Why are you using a lagged exogenous variable but not a lagged dependent variable (other than that the estimation issues are simpler w/o a lagged dep. var.)? Think about this for a moment. Consider the following situation:
ReplyDelete1) Your data have been at a long term equilibrium.
2) The unemployment rate then increases for one period, thereafter returning to its long term equilibrium value.
What happens?
- Assuming that there is an immediate (i.e., within period) effect on the dependent variable (Y), it responds right away.
- In the second period, when U has returned to normal, is the previous period's increase still having a direct effect on the dependent variable? Or is its effect actually due to Y's no longer being at its long term equilibrium value. In the first case you want a lagged term of U. In the second, what you really need is a lagged term of Y.
Look into panel granger causality tests to select an appropriate specification.
Followup to yesterday's comment:
ReplyDelete1) Notice that an AR(1) is equivalent to an infinite order MA process; however, the coefficients on the MA terms should be declining exponentially if the AR process is stable (i.e., no unit root).
2) Are your last 2 lag coefficients about the same magnitude and opposite signs? I suspect that your unemployment rate is very multi-collinear (i.e., lots of positive serial correlation between terms). Although the textbooks say that multicollinearity typically leads to statistically insignificant point estimates, in my experience it often leads to statistically significant estimates of about the same magnitude and opposite signs.
Hi Paul - thanks so much for these thoughts. I really don't have a lot of time series experience, which has been a barrier to thinking about these things. I've followed the lead of a handful of studies on the same topic on the specification which is why I had started out with lagged independent but not dependent variables. I've been reading up more since posting this and your first post is what I've largely come across - I think that hits the nail on the head as far as the specification problem. I'm still using the lagged independent variable specifications to compare to the earlier studies (which will also provide a nice little discussion of the problems with those), but now I'm also using an Arellano-Bond GMM approach with lagged dependent variables. Does that seem reasonable? One of the paper on my topic takes this approach and after thinking about this more I agree it's the right one.
ReplyDeleteI think the multicollinearity issue is right too. That's actually where I started down this road. I came across the Kocyx transformation to deal with the multicollinearity problem but then of course you no sooner find that than you come across the lagged dependent variable bias issues which lead me to Arellano-Bond.
I'll check out the granger tests for panel, but does the Arellano-Bond approach seem reasonable?

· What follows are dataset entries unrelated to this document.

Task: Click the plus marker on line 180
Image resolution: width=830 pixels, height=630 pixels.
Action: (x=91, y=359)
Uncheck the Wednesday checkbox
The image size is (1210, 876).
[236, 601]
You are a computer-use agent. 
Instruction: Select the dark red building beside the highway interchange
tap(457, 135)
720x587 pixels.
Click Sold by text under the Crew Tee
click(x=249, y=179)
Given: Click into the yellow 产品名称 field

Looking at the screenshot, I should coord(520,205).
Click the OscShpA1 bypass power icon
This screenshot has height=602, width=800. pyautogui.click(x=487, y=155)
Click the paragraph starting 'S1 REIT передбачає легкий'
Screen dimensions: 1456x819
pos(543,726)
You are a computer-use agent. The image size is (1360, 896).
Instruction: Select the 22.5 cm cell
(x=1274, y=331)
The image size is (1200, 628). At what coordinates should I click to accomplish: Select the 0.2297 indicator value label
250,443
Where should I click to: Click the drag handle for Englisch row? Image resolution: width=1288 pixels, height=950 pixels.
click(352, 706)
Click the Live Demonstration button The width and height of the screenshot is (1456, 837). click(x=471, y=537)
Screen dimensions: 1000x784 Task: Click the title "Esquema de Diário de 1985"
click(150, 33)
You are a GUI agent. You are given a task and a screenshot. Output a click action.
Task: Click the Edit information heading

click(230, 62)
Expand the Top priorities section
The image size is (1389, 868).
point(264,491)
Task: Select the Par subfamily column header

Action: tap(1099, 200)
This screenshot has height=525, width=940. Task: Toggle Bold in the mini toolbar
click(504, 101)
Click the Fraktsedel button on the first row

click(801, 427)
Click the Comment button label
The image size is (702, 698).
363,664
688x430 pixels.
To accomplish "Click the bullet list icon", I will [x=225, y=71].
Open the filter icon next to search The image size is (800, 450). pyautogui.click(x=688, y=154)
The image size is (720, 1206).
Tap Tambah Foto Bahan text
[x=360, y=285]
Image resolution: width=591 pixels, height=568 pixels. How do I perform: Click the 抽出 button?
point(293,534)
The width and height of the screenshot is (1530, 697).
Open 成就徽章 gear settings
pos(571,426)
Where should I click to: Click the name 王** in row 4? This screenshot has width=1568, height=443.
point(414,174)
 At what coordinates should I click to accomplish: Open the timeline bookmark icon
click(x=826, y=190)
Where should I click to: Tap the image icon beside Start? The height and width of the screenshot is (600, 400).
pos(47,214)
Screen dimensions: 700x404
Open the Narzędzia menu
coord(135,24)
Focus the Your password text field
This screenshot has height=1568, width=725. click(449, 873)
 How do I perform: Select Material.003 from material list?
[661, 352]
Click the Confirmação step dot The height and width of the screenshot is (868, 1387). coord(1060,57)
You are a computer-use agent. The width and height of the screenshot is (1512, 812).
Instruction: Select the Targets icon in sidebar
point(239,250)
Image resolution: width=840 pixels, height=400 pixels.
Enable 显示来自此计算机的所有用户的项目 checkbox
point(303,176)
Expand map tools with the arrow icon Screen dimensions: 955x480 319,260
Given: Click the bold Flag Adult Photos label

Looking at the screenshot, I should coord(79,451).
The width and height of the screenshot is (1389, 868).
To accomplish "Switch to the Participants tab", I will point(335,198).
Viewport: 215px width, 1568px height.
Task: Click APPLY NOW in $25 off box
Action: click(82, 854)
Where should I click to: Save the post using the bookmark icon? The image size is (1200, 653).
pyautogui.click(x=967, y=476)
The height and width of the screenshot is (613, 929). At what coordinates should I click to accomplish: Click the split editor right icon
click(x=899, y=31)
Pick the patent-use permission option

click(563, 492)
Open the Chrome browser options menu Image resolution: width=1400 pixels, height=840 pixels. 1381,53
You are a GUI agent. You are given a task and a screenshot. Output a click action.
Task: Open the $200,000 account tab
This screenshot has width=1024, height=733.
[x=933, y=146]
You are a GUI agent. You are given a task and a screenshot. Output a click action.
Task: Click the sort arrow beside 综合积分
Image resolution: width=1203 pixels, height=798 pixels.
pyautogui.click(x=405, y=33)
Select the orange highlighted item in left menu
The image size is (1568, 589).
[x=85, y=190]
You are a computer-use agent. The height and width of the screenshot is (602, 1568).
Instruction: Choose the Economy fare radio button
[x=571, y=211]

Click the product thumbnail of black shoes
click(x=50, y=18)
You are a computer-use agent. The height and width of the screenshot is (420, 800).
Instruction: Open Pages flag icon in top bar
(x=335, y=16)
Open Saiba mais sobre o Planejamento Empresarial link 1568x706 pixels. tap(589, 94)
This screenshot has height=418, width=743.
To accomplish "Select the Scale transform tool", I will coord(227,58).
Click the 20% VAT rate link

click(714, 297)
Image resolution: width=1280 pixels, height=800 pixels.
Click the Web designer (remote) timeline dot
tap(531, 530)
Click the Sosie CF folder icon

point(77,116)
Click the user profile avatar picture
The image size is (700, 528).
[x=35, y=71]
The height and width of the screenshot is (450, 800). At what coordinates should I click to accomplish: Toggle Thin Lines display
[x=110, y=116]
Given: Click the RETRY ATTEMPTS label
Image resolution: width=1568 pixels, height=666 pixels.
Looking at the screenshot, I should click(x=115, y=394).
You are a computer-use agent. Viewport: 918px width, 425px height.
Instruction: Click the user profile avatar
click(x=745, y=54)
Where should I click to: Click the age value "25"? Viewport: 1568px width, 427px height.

Thanks again so much for these thoughts.
I haven't done a lot of dynamic panel models, just played around a bit. As with most nearly everything else, Stata has a nice suite of estimators for them, including Arrelano-Bond (but xtdpd seems to be a bit more general since it allows for serially correlated errors, but start with xtabond since it is simpler). That is pretty much the limit of my experience. I guess the thing to do is to try the different ones out (and hope the results are similar). Never before heard of the Kocyx transformation (and googling is not much help: do you mean Koyck?).